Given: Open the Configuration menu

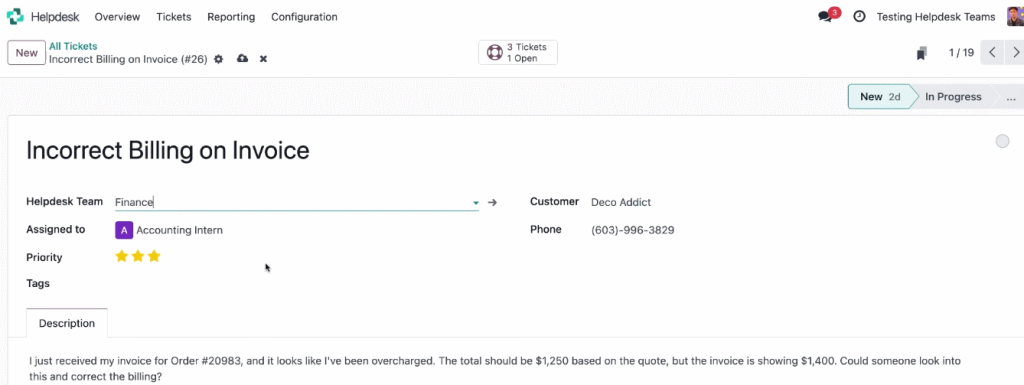Looking at the screenshot, I should click(x=304, y=17).
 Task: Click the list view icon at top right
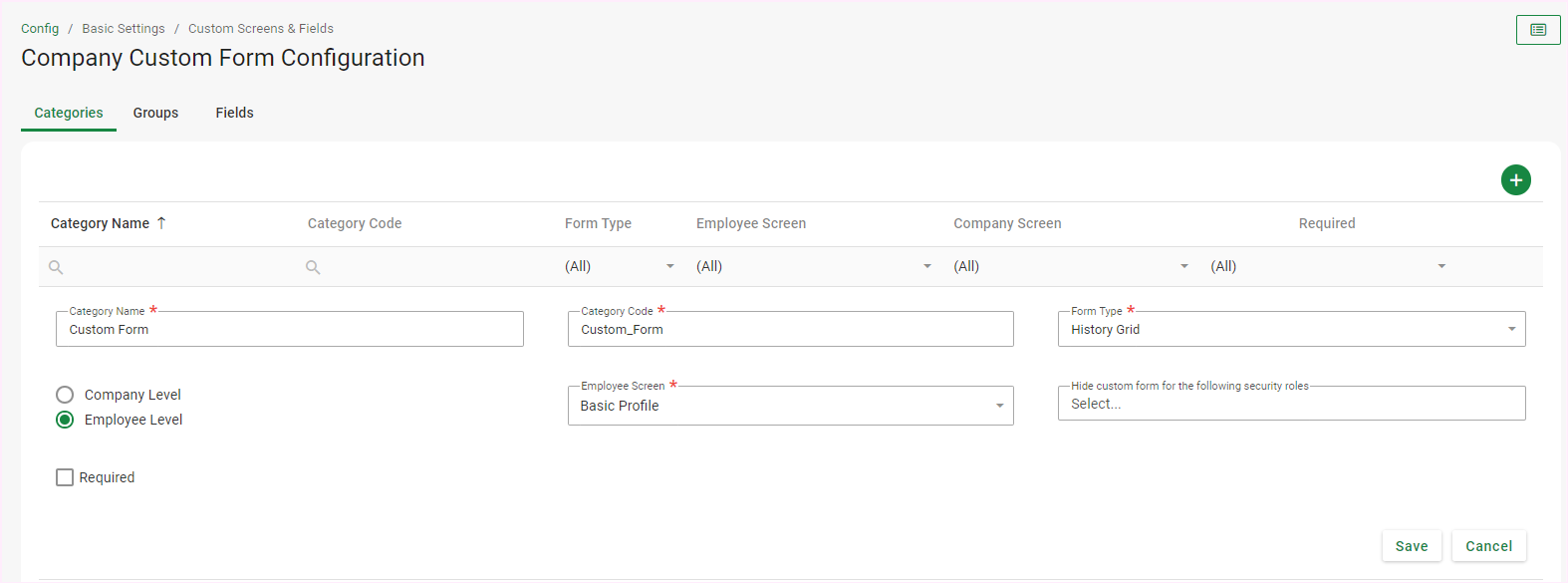click(1538, 30)
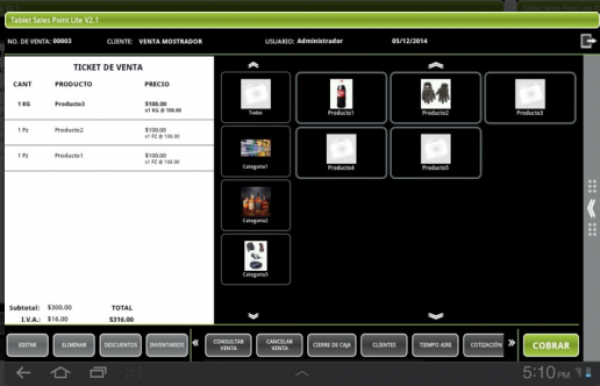Move product list down with arrow
The image size is (600, 386).
click(435, 316)
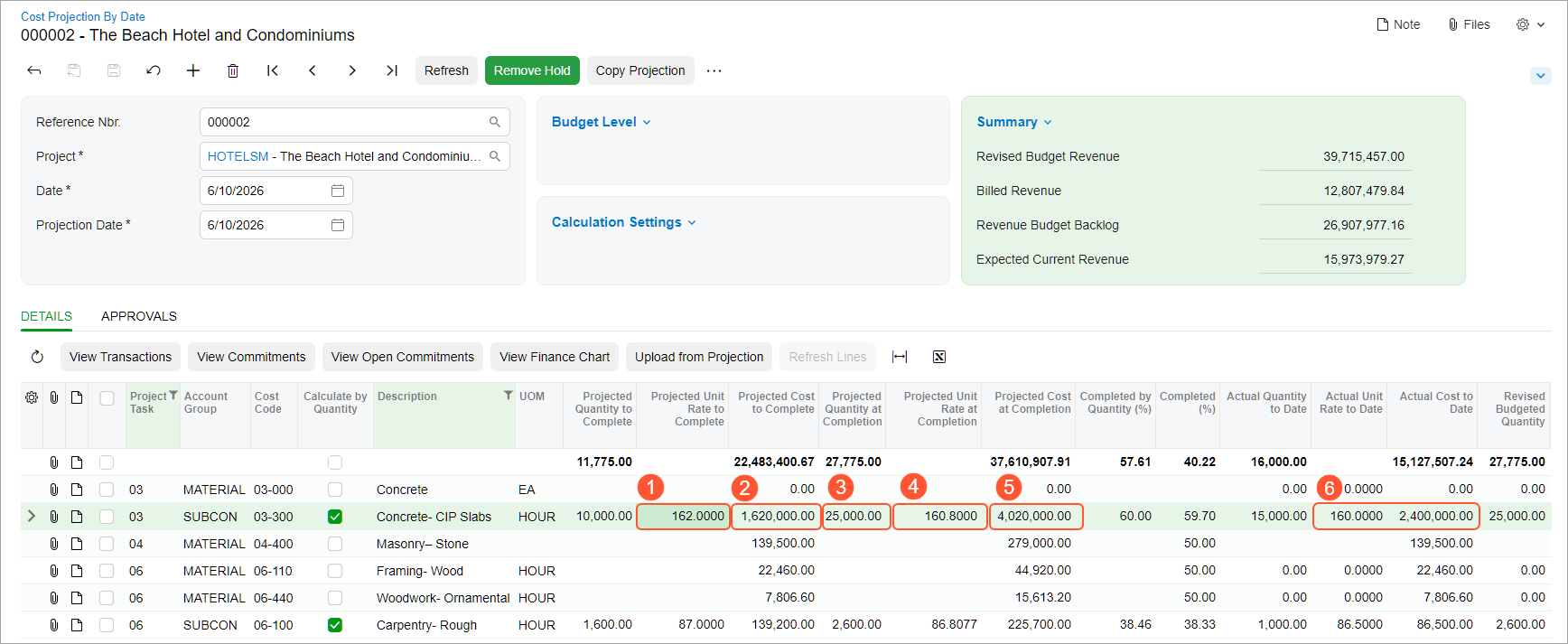This screenshot has height=644, width=1568.
Task: Click the undo/cancel changes icon
Action: [x=154, y=70]
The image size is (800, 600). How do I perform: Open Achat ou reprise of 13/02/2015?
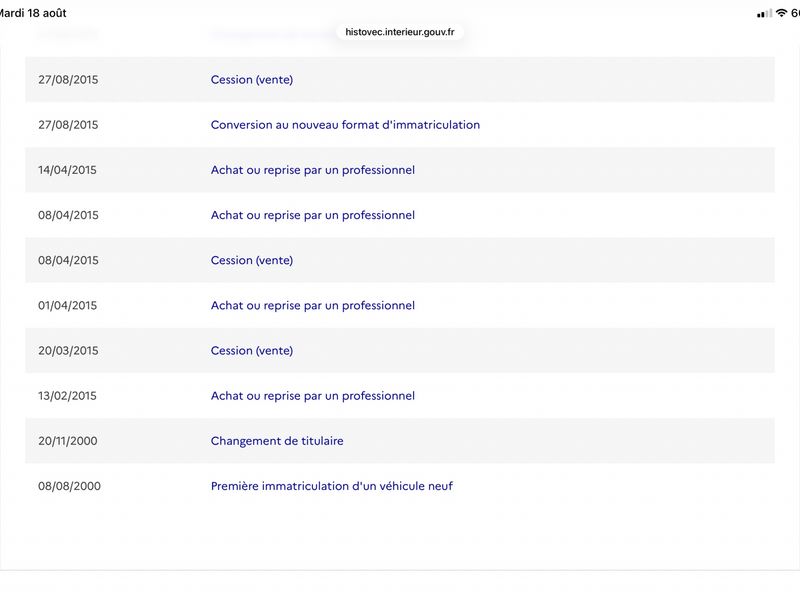point(312,395)
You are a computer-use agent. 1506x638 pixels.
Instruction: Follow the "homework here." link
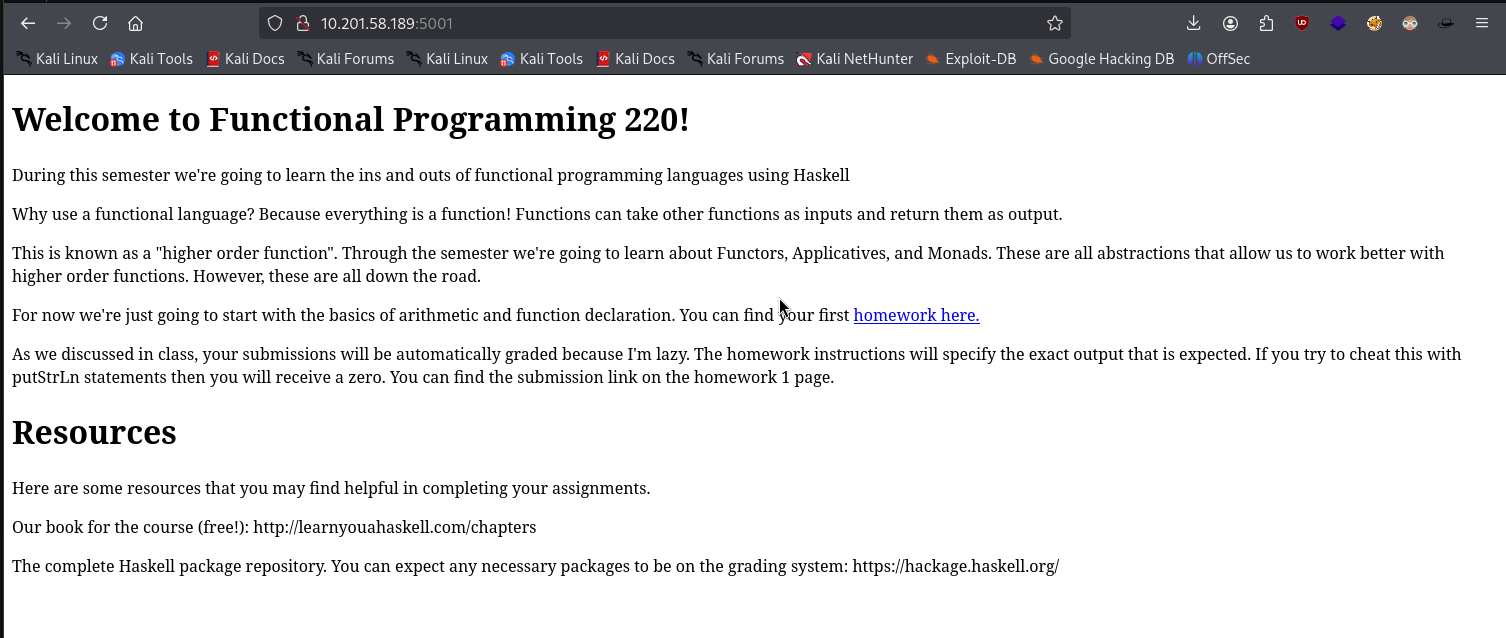pyautogui.click(x=916, y=315)
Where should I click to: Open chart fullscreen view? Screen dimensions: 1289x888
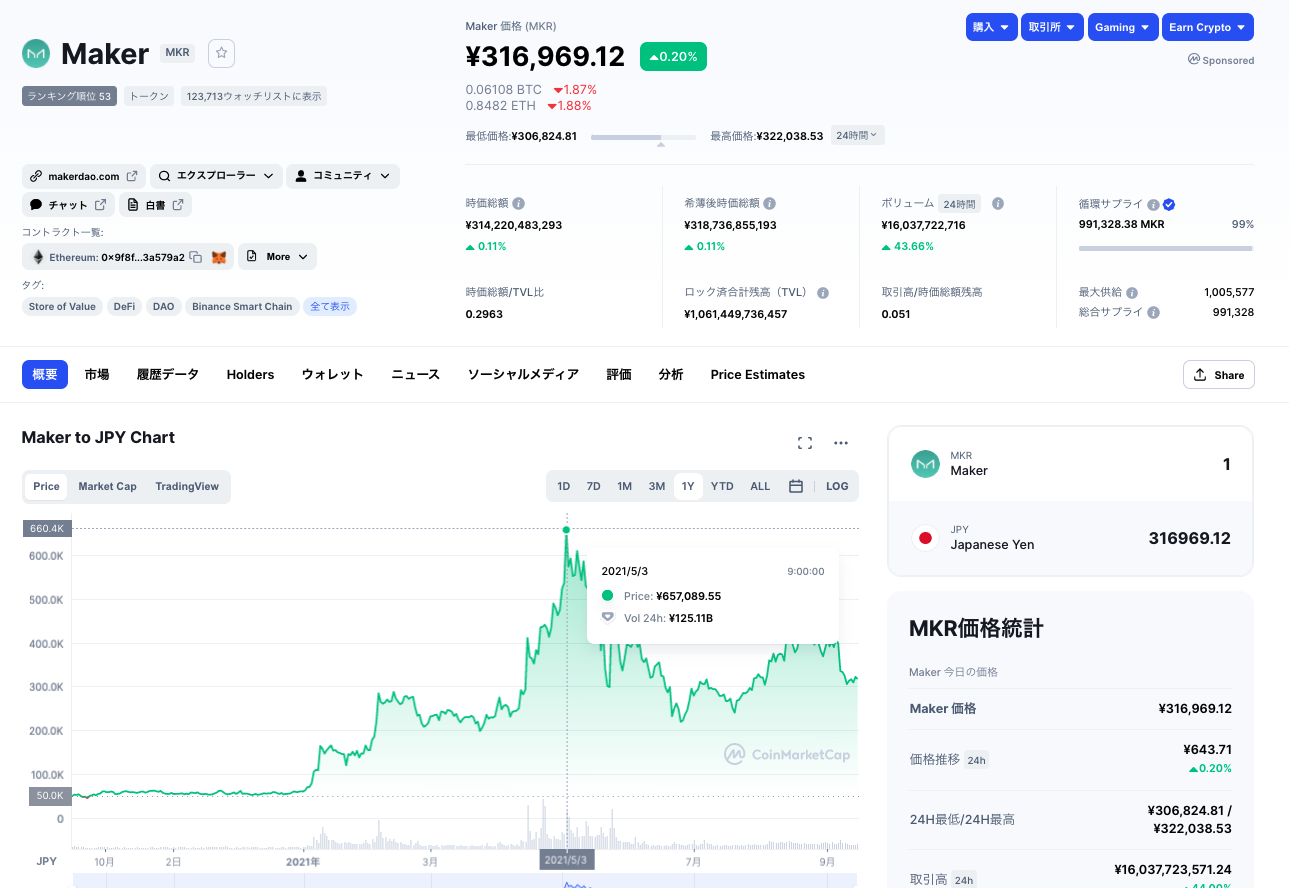(804, 443)
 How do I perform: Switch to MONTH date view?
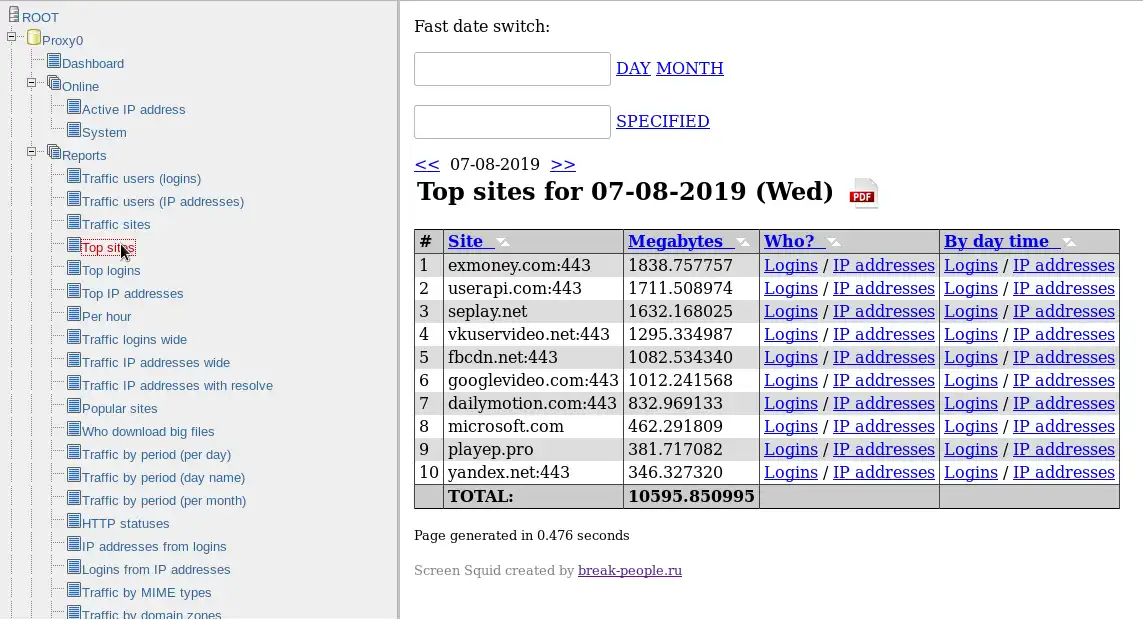[689, 69]
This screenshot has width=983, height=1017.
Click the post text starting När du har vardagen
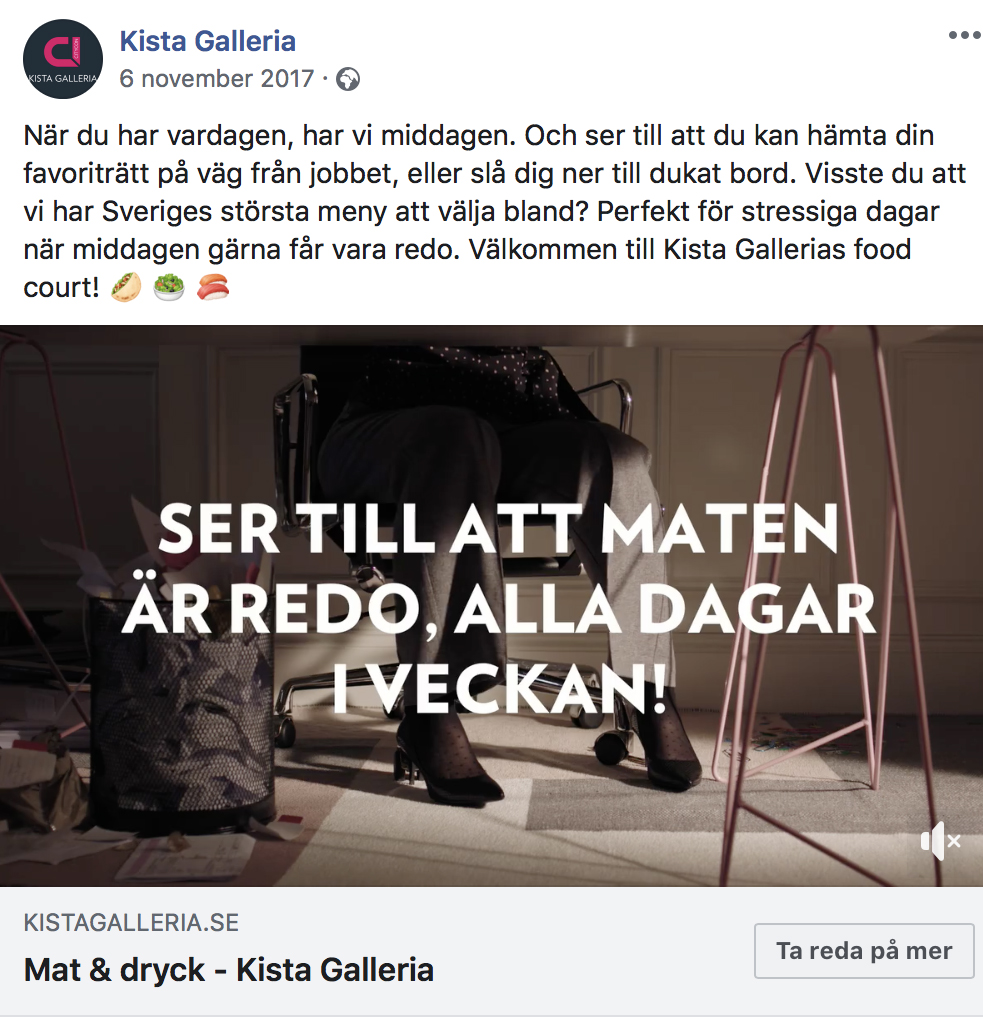[494, 211]
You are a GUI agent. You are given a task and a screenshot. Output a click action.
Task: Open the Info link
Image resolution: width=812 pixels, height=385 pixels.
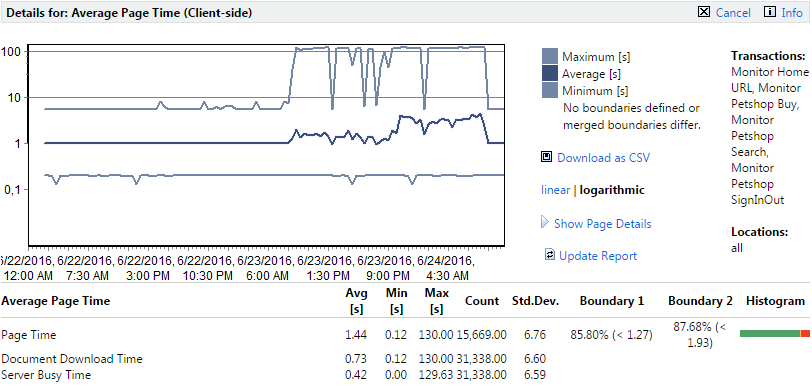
☆ ☆ ☆
## Aim of the task
Without any pictures, repeat the listing exactly.

## Result for this task
Given: Open the Configuration menu

Looking at the screenshot, I should click(x=304, y=17).
 Task: Click the list view icon at top right
click(1538, 30)
Move product list down with arrow
The image size is (600, 386).
click(435, 316)
This screenshot has height=644, width=1568.
Task: Click the undo/cancel changes icon
Action: [x=154, y=70]
The image size is (800, 600). How do I perform: Open Achat ou reprise of 13/02/2015?
point(312,395)
You are a computer-use agent. 1506x638 pixels.
Instruction: Follow the "homework here." link
pyautogui.click(x=916, y=315)
Where should I click to: Open chart fullscreen view? Screen dimensions: 1289x888
(804, 443)
 How do I perform: Switch to MONTH date view?
[689, 69]
This screenshot has width=983, height=1017.
Click the post text starting När du har vardagen
[494, 211]
You are a GUI agent. You are given a task and a screenshot. Output a click action.
Task: Open the Info link
Image resolution: width=812 pixels, height=385 pixels.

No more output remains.